Dr. Tom Miller: Breast tissue. Some of my patients will come in and say doctor, I don't have enough tissue to have a mammogram; do I really need a mammogram? A corollary to that is what about men and mammograms. Do they need to be screened for breast cancer? What's the thought on that?

Dr. Nicole Winkler: Men do not need to be screened. There is a little bit of controversy about men that have genetic mutations like BRCA mutations, but there is not really any screening recommendations for men.

Dr. Tom Miller: What's a BRCA?

Dr. Nicole Winkler: It's a breast cancer mutation.

Dr. Tom Miller: Gene, abnormal gene.

Dr. Nicole Winkler: Gene, an abnormal gene.

Dr. Tom Miller: That predisposes for breast cancer.

Dr. Nicole Winkler: Exactly.

Dr. Tom Miller: Right.
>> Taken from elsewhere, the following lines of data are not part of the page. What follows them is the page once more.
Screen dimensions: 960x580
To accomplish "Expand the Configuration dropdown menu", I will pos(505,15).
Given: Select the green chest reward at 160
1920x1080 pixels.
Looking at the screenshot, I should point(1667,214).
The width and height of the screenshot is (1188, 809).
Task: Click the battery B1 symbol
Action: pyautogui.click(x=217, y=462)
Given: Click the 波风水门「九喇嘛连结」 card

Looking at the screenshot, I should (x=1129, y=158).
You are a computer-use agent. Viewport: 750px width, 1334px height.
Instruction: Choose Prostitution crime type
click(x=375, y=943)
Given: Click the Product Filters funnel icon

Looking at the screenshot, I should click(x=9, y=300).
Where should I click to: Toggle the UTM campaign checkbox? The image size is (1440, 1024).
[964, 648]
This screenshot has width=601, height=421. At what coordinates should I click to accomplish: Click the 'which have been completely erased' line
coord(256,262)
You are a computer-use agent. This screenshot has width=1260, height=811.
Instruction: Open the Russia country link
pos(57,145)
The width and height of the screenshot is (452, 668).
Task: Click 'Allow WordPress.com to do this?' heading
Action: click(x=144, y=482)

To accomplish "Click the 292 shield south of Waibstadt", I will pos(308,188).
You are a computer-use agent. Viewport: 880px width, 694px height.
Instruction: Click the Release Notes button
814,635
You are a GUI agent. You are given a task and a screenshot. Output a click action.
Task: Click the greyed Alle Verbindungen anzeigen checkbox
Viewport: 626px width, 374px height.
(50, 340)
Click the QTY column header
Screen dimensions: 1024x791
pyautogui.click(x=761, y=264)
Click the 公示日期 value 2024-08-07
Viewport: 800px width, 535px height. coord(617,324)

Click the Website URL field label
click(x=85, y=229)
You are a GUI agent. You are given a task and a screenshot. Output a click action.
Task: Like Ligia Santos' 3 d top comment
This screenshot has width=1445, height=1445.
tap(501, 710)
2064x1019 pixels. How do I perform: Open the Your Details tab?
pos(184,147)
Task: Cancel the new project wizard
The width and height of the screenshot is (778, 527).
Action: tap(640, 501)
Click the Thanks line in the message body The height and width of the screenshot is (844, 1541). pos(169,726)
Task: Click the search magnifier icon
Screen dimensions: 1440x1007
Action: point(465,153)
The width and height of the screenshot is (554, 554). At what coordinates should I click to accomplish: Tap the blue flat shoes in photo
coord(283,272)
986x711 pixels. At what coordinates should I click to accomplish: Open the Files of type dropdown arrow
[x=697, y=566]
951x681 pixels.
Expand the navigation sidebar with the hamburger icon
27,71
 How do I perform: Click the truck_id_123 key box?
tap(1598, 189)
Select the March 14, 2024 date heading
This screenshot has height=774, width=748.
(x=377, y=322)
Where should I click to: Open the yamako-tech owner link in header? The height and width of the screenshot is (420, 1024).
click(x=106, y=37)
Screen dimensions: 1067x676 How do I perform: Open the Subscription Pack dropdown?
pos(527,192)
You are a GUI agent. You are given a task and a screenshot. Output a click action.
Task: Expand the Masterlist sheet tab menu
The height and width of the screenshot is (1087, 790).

Should all women have a mammogram, or can all women have a mammogram depending upon the tissue?

Dr. Nicole Winkler: Every woman can have a mammogram. If you've got skin we can squeeze it.

Dr. Tom Miller: The take home message for our audience is?

Dr. Nicole Winkler: The take home message is mammograms are recommended in all women age 40 and over annually. The time to stop is a little bit controversial, and you should have that discussion with your doctor probably around age 75.

Dr. Tom Miller: You heard it from Dr. Winkler. Thanks very much.

Announcer: We're your daily dose of science, conversation, medicine. This is The Scope, University of Utah Health Sciences Radio.